» Extraits de données:
*-*-*

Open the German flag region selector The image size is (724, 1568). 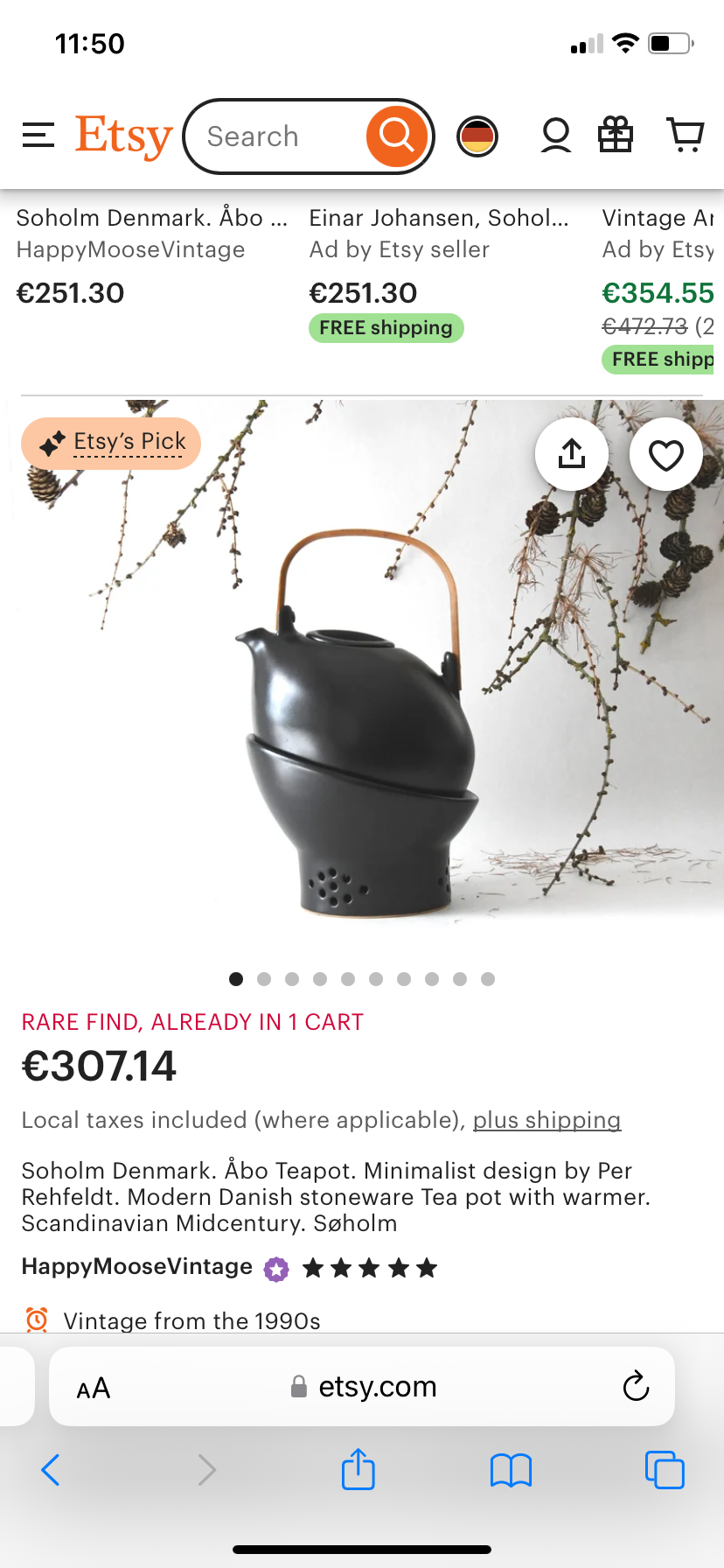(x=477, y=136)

*-*-*

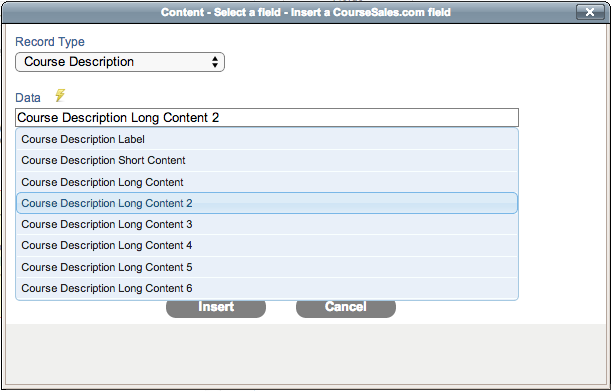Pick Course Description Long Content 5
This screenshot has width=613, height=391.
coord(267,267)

*-*-*

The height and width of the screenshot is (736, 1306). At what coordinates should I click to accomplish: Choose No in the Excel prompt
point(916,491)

*-*-*

» Consigne: Dans les données ci-dessus, reprenez les lignes situées entre celle qui contient « Pick Course Description Long Content 5 » et celle qui contient « coord(267,267) », ces deux lignes comprises, en remplaçant « screenshot » par « capture » et sans rien changer d'autre. N'incluez pas les images dans votre réponse.

» Réponse finale:
Pick Course Description Long Content 5
This capture has width=613, height=391.
coord(267,267)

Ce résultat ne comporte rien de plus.